The searching hollowed him from inside, year by year. "

"He died of heart failure," Kari said, confusion clouding her thoughts. "That's what Mom always told me."

"His heart failed because his spirit had already begun to fade," Ruth countered. "The knowledge he gained during that case… it took pieces of him each time he returned to those places."

Kari's training rebelled against such mystical explanations, but recent experiences had taught her that Ruth's warnings often contained truth, however metaphorically expressed. "I need more than this, Shimásání. What was he investigating beyond the murders themselves?"
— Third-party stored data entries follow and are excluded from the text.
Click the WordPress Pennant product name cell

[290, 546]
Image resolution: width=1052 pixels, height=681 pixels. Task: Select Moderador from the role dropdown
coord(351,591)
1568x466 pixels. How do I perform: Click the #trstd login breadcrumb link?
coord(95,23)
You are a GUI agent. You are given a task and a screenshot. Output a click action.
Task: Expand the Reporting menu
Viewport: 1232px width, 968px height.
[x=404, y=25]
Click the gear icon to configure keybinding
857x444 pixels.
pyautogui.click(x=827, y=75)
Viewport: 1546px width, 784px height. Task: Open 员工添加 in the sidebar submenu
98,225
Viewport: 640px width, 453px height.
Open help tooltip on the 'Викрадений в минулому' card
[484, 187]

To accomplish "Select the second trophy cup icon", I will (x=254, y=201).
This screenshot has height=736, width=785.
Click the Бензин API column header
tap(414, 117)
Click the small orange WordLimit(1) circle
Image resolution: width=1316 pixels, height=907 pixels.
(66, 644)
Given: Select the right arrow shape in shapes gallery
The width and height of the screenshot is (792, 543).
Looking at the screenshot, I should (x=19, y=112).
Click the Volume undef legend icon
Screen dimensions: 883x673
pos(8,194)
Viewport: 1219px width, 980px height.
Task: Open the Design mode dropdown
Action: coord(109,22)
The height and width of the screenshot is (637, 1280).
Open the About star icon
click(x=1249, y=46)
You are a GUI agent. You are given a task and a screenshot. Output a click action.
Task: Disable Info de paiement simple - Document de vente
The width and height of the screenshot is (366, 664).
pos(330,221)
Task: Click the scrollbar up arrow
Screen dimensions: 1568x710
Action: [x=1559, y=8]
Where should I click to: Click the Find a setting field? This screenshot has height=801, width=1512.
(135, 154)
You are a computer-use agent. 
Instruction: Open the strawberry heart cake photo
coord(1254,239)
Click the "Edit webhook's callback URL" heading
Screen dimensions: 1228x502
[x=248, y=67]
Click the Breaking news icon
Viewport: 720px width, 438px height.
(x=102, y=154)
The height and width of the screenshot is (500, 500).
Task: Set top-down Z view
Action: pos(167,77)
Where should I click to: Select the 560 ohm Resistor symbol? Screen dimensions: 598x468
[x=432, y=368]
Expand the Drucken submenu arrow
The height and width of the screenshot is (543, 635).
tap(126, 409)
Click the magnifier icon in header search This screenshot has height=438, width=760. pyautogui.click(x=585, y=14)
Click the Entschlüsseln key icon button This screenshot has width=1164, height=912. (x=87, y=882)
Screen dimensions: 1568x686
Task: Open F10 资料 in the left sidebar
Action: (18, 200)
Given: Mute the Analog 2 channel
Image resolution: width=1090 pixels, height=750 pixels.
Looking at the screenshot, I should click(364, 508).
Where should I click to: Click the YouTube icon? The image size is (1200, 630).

Ruth gathered herself, seeming to make a difficult decision. "I cannot tell you what I do not fully understand myself, and I will not try. I must do my best to protect you, as your grandfather did his best to protect me."

The conversation was clearly over. Ruth had retreated into the focused silence she maintained when performing ceremonial work, her body language conveying a boundary as tangible as any physical barrier. Kari knew from long experience that no further information would be forthcoming today.

"Thank you for the meal," she said, moving toward the door. "And for your guidance."

Ruth didn't respond, her hands moving ceaselessly among the herbs, as if the methodical work might ward off whatever fear their conversation had awakened.

Outside, the afternoon sun beat down with indifferent intensity, the mundane reality of heat and dust a jarring contrast to the unsettling conversation within. Kari stood beside her Jeep for a moment, trying to process what had just transpired.

She thought about Ruth's words: I must do my best to protect you, as your grandfather did his best to protect me. She thought of the instantaneous change that had come over her grandmother at the sight of the herbs.

The fear.

Whatever Joseph had protected Ruth from, it was clear to Kari that it hadn't completely left her grandmother untouched.